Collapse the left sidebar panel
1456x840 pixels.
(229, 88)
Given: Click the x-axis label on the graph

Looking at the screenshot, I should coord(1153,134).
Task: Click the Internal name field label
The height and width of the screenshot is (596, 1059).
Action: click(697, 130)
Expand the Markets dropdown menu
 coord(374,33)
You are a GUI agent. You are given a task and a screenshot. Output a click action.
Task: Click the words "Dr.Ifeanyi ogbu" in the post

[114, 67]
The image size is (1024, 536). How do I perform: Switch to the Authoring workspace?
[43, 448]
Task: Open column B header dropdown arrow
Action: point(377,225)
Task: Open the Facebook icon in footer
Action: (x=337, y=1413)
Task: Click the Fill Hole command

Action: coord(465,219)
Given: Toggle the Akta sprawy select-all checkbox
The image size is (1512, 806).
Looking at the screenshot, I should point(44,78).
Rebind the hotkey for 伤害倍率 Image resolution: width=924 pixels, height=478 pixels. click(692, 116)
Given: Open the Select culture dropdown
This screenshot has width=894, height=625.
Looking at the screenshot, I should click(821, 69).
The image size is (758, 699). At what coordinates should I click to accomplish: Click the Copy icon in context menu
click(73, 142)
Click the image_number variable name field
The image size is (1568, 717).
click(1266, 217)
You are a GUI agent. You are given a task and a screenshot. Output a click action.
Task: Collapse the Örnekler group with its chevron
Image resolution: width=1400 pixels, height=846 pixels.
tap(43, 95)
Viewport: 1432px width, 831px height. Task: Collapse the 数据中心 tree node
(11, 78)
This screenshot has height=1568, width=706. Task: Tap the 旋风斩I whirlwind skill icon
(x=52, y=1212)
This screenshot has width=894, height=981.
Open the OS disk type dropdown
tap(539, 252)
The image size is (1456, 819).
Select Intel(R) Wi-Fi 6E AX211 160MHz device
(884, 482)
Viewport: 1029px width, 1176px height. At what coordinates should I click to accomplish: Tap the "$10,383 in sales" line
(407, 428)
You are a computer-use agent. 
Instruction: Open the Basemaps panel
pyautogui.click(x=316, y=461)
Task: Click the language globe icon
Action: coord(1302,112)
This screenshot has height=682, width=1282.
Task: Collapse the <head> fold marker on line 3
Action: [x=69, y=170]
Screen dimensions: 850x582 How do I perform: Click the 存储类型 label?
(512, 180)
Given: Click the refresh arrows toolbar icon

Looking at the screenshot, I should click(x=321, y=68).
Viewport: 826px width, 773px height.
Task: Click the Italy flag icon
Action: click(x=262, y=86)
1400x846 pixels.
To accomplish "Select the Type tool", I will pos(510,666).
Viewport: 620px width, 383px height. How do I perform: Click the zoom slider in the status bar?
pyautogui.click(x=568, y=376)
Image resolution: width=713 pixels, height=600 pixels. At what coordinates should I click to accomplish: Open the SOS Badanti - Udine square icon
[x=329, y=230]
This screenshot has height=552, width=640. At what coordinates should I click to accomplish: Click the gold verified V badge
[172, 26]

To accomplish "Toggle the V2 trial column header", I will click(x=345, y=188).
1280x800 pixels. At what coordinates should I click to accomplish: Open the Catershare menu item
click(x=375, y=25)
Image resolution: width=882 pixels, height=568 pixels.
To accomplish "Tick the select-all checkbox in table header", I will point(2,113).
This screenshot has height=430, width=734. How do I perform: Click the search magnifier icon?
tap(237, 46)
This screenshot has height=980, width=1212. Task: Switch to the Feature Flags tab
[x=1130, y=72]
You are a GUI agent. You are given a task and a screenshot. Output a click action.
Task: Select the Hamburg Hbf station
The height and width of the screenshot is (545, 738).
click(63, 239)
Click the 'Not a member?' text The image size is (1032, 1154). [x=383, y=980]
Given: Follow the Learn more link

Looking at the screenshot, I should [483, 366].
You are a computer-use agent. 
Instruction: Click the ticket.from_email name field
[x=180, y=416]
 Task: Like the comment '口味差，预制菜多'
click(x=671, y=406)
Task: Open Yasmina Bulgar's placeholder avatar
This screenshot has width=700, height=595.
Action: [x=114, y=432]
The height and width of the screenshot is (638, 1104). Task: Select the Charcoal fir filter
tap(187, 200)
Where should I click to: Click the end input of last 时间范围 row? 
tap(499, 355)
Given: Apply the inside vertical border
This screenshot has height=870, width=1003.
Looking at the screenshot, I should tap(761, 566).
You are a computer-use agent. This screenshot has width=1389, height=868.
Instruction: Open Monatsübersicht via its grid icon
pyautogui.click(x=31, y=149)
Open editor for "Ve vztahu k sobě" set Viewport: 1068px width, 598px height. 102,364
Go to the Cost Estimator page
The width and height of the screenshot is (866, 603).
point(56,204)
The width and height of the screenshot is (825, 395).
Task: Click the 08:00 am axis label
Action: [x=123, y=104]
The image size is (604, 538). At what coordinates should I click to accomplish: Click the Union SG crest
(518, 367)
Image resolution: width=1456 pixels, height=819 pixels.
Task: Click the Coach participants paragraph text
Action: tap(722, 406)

######

For this exercise, give the entries above again with no difference at all.

Collapse the left sidebar panel
1456x840 pixels.
(229, 88)
Given: Click the x-axis label on the graph

Looking at the screenshot, I should coord(1153,134).
Task: Click the Internal name field label
The height and width of the screenshot is (596, 1059).
Action: click(697, 130)
Expand the Markets dropdown menu
 coord(374,33)
You are a GUI agent. You are given a task and a screenshot. Output a click action.
Task: Click the words "Dr.Ifeanyi ogbu" in the post

[114, 67]
The image size is (1024, 536). How do I perform: Switch to the Authoring workspace?
[43, 448]
Task: Open column B header dropdown arrow
Action: point(377,225)
Task: Open the Facebook icon in footer
Action: (x=337, y=1413)
Task: Click the Fill Hole command

Action: coord(465,219)
Given: Toggle the Akta sprawy select-all checkbox
The image size is (1512, 806).
Looking at the screenshot, I should point(44,78).
Rebind the hotkey for 伤害倍率 Image resolution: width=924 pixels, height=478 pixels. click(692, 116)
Given: Open the Select culture dropdown
This screenshot has width=894, height=625.
Looking at the screenshot, I should click(821, 69).
The image size is (758, 699). At what coordinates should I click to accomplish: Click the Copy icon in context menu
click(73, 142)
Click the image_number variable name field
The image size is (1568, 717).
click(1266, 217)
You are a GUI agent. You are given a task and a screenshot. Output a click action.
Task: Collapse the Örnekler group with its chevron
Image resolution: width=1400 pixels, height=846 pixels.
tap(43, 95)
Viewport: 1432px width, 831px height. Task: Collapse the 数据中心 tree node
(11, 78)
This screenshot has height=1568, width=706. Task: Tap the 旋风斩I whirlwind skill icon
(x=52, y=1212)
This screenshot has width=894, height=981.
Open the OS disk type dropdown
tap(539, 252)
The image size is (1456, 819).
Select Intel(R) Wi-Fi 6E AX211 160MHz device
(884, 482)
Viewport: 1029px width, 1176px height. At what coordinates should I click to accomplish: Tap the "$10,383 in sales" line
(407, 428)
You are a computer-use agent. 
Instruction: Open the Basemaps panel
pyautogui.click(x=316, y=461)
Task: Click the language globe icon
Action: coord(1302,112)
This screenshot has height=682, width=1282.
Task: Collapse the <head> fold marker on line 3
Action: [x=69, y=170]
Screen dimensions: 850x582 How do I perform: Click the 存储类型 label?
(512, 180)
Given: Click the refresh arrows toolbar icon

Looking at the screenshot, I should click(x=321, y=68).
Viewport: 826px width, 773px height.
Task: Click the Italy flag icon
Action: click(x=262, y=86)
1400x846 pixels.
To accomplish "Select the Type tool", I will pos(510,666).
Viewport: 620px width, 383px height. How do I perform: Click the zoom slider in the status bar?
pyautogui.click(x=568, y=376)
Image resolution: width=713 pixels, height=600 pixels. At what coordinates should I click to accomplish: Open the SOS Badanti - Udine square icon
[x=329, y=230]
This screenshot has height=552, width=640. At what coordinates should I click to accomplish: Click the gold verified V badge
[172, 26]

To accomplish "Toggle the V2 trial column header", I will click(x=345, y=188).
1280x800 pixels. At what coordinates should I click to accomplish: Open the Catershare menu item
click(x=375, y=25)
Image resolution: width=882 pixels, height=568 pixels.
To accomplish "Tick the select-all checkbox in table header", I will point(2,113).
This screenshot has height=430, width=734. How do I perform: Click the search magnifier icon?
tap(237, 46)
This screenshot has height=980, width=1212. Task: Switch to the Feature Flags tab
[x=1130, y=72]
You are a GUI agent. You are given a task and a screenshot. Output a click action.
Task: Select the Hamburg Hbf station
The height and width of the screenshot is (545, 738).
click(63, 239)
Click the 'Not a member?' text The image size is (1032, 1154). [x=383, y=980]
Given: Follow the Learn more link

Looking at the screenshot, I should [483, 366].
You are a computer-use agent. 
Instruction: Click the ticket.from_email name field
[x=180, y=416]
 Task: Like the comment '口味差，预制菜多'
click(x=671, y=406)
Task: Open Yasmina Bulgar's placeholder avatar
This screenshot has width=700, height=595.
Action: [x=114, y=432]
The height and width of the screenshot is (638, 1104). Task: Select the Charcoal fir filter
tap(187, 200)
Where should I click to: Click the end input of last 时间范围 row? 
tap(499, 355)
Given: Apply the inside vertical border
This screenshot has height=870, width=1003.
Looking at the screenshot, I should tap(761, 566).
You are a computer-use agent. This screenshot has width=1389, height=868.
Instruction: Open Monatsübersicht via its grid icon
pyautogui.click(x=31, y=149)
Open editor for "Ve vztahu k sobě" set Viewport: 1068px width, 598px height. 102,364
Go to the Cost Estimator page
The width and height of the screenshot is (866, 603).
point(56,204)
The width and height of the screenshot is (825, 395).
Task: Click the 08:00 am axis label
Action: [x=123, y=104]
The image size is (604, 538). At what coordinates should I click to accomplish: Click the Union SG crest
(518, 367)
Image resolution: width=1456 pixels, height=819 pixels.
Task: Click the Coach participants paragraph text
Action: tap(722, 406)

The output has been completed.